Write the stretch from the line containing "You are a GUI" through the line containing "click(x=477, y=1678)" as a JSON list of strings, one string per line and no entries for blank lines. Leave the pictures out.

Entries:
╭──

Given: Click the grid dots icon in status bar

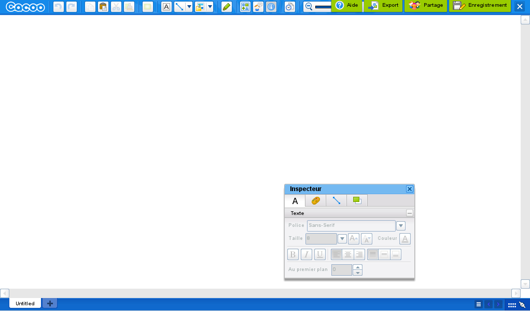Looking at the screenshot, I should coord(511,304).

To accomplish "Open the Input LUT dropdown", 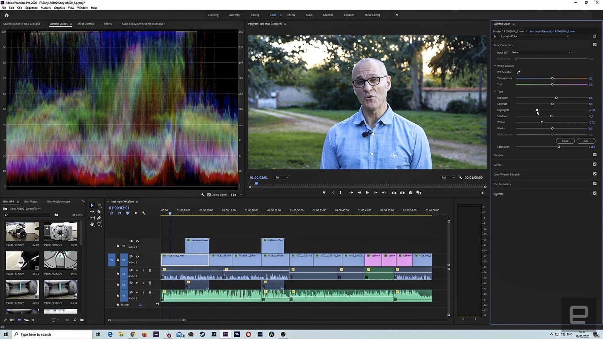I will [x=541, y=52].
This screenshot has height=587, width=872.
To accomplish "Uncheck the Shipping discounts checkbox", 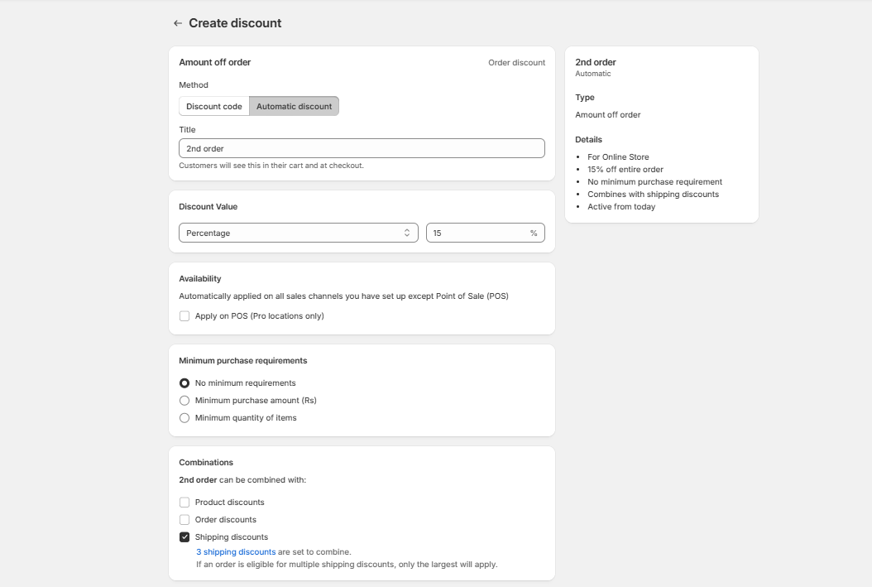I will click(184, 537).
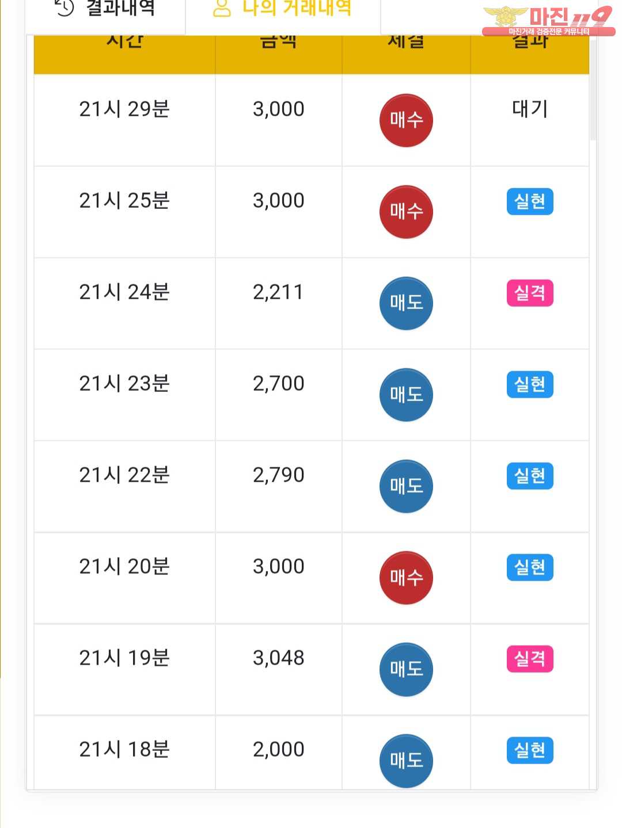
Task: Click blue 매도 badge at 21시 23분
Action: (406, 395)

╰──
╭──

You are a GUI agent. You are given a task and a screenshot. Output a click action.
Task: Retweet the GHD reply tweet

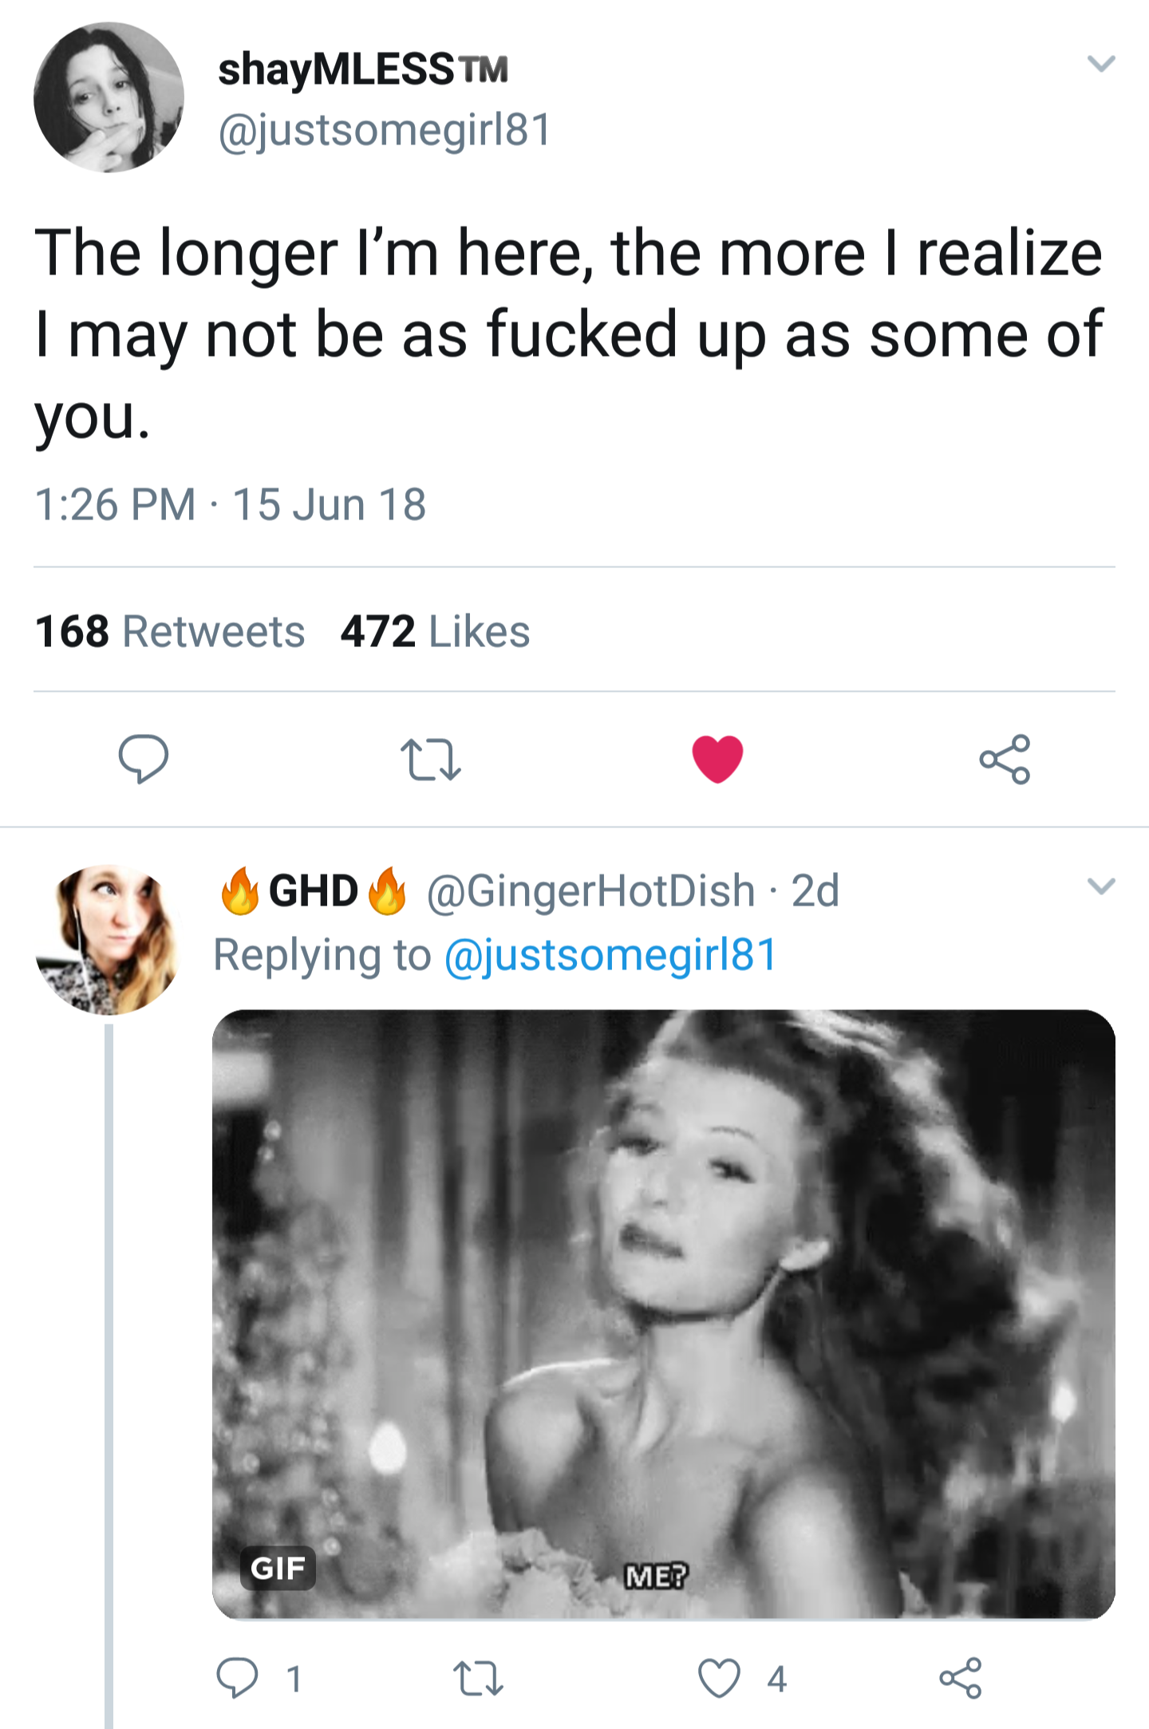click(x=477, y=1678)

╰──

Task output:
[
  "You are a GUI agent. You are given a task and a screenshot. Output a click action.",
  "Task: Retweet the GHD reply tweet",
  "click(x=477, y=1678)"
]